Pixel coordinate grounding data:

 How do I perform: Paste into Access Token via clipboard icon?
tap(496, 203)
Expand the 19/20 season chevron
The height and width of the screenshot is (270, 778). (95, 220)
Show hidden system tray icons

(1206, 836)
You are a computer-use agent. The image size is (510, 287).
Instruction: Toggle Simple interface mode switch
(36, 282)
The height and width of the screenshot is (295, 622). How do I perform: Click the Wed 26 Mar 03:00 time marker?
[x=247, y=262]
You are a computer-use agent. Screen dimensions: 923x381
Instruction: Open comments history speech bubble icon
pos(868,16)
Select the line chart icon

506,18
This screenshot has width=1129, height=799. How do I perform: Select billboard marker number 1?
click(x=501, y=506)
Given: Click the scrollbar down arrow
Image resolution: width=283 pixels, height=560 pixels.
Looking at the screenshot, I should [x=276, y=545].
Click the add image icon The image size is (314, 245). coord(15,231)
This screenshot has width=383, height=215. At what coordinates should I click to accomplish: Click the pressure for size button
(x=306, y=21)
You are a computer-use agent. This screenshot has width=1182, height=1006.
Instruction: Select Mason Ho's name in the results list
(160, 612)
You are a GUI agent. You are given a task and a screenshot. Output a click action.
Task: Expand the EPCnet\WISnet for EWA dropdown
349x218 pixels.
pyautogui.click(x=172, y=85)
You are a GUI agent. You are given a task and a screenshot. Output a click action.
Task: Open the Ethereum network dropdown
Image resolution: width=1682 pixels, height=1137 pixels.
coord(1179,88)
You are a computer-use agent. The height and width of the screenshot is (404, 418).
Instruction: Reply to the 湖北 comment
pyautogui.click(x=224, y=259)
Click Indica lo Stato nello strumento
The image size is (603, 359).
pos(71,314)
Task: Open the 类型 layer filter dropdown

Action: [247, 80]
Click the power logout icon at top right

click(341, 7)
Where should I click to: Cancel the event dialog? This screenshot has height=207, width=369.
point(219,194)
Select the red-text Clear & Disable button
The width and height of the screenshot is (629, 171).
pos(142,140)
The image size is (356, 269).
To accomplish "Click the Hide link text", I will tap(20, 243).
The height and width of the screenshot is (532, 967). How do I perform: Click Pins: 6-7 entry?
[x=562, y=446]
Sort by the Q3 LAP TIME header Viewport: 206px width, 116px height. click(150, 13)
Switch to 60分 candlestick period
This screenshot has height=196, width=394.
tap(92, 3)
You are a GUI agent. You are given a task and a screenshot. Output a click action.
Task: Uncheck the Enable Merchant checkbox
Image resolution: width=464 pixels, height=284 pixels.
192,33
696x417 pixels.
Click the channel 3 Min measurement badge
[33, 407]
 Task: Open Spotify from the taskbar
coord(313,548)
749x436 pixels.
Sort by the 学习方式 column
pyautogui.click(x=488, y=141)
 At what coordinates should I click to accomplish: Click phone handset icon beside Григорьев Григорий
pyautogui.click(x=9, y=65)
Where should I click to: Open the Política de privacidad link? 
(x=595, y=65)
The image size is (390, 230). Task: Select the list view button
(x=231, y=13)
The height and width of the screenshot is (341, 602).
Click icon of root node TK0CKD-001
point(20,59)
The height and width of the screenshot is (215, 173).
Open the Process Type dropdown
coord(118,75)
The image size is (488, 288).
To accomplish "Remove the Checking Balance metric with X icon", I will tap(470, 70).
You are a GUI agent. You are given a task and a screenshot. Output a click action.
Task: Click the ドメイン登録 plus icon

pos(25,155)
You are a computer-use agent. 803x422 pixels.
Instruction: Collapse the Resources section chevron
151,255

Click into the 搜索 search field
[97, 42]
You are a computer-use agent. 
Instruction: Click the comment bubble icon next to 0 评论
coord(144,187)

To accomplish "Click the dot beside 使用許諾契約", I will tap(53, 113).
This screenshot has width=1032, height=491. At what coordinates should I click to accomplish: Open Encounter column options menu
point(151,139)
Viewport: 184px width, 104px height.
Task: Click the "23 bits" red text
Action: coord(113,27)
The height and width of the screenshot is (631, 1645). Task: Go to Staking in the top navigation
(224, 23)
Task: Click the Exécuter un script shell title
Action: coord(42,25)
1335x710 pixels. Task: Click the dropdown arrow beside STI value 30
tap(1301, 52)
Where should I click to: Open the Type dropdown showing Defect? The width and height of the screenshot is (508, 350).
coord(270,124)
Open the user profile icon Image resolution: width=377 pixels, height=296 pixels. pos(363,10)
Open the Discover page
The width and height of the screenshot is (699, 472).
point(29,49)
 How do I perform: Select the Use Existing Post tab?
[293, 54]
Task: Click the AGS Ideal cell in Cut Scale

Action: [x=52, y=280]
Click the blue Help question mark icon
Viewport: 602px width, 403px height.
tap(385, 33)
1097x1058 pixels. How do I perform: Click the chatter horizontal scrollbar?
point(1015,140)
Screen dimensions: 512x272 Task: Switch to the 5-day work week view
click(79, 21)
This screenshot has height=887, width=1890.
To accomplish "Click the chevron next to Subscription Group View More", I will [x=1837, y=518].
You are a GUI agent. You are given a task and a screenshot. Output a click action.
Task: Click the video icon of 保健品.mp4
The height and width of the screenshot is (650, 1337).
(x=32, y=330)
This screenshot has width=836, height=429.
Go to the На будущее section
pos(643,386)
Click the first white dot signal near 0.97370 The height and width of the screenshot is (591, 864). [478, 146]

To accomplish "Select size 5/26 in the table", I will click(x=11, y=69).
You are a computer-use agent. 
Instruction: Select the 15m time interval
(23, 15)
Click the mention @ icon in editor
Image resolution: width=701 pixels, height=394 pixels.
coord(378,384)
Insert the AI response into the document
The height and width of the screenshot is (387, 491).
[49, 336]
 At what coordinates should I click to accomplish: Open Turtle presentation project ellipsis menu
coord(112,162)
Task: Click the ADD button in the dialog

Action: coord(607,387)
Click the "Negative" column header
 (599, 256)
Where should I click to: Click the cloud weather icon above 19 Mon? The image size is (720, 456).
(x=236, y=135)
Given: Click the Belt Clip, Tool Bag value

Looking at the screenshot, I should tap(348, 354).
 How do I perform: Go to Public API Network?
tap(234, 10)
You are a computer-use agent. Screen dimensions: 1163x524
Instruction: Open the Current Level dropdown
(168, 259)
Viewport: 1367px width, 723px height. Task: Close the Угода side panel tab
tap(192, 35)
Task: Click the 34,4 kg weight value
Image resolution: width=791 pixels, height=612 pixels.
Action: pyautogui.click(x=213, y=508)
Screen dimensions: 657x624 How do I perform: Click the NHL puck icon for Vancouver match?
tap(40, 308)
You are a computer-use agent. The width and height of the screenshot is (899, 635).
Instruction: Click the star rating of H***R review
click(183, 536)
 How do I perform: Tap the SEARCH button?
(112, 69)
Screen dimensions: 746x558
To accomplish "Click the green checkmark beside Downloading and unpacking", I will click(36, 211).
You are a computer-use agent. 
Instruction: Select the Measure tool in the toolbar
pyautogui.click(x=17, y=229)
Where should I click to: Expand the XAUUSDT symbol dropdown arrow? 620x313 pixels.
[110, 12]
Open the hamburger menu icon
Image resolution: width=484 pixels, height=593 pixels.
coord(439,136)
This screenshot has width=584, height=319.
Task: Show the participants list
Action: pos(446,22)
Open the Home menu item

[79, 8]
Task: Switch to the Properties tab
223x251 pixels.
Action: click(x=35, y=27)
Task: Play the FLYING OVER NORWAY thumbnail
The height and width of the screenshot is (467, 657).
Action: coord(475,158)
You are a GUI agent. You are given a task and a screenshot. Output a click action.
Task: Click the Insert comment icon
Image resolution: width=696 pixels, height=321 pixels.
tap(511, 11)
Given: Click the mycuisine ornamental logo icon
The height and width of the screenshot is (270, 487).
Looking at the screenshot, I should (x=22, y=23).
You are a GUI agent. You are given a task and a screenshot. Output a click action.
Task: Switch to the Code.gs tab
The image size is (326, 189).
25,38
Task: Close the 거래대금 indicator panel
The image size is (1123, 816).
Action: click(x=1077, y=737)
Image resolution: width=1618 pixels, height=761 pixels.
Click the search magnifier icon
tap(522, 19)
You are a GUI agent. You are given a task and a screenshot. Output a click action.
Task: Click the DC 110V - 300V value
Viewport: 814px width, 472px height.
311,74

* _Task item_: All that belongs in your answer is the stretch of entries above from the line with "Open the hamburger menu icon" through the line with "Task: Click the Insert comment icon", printed exactly.

* _Written response_:
Open the hamburger menu icon
Image resolution: width=484 pixels, height=593 pixels.
coord(439,136)
This screenshot has width=584, height=319.
Task: Show the participants list
Action: pos(446,22)
Open the Home menu item

[79, 8]
Task: Switch to the Properties tab
223x251 pixels.
Action: click(x=35, y=27)
Task: Play the FLYING OVER NORWAY thumbnail
The height and width of the screenshot is (467, 657).
Action: coord(475,158)
You are a GUI agent. You are given a task and a screenshot. Output a click action.
Task: Click the Insert comment icon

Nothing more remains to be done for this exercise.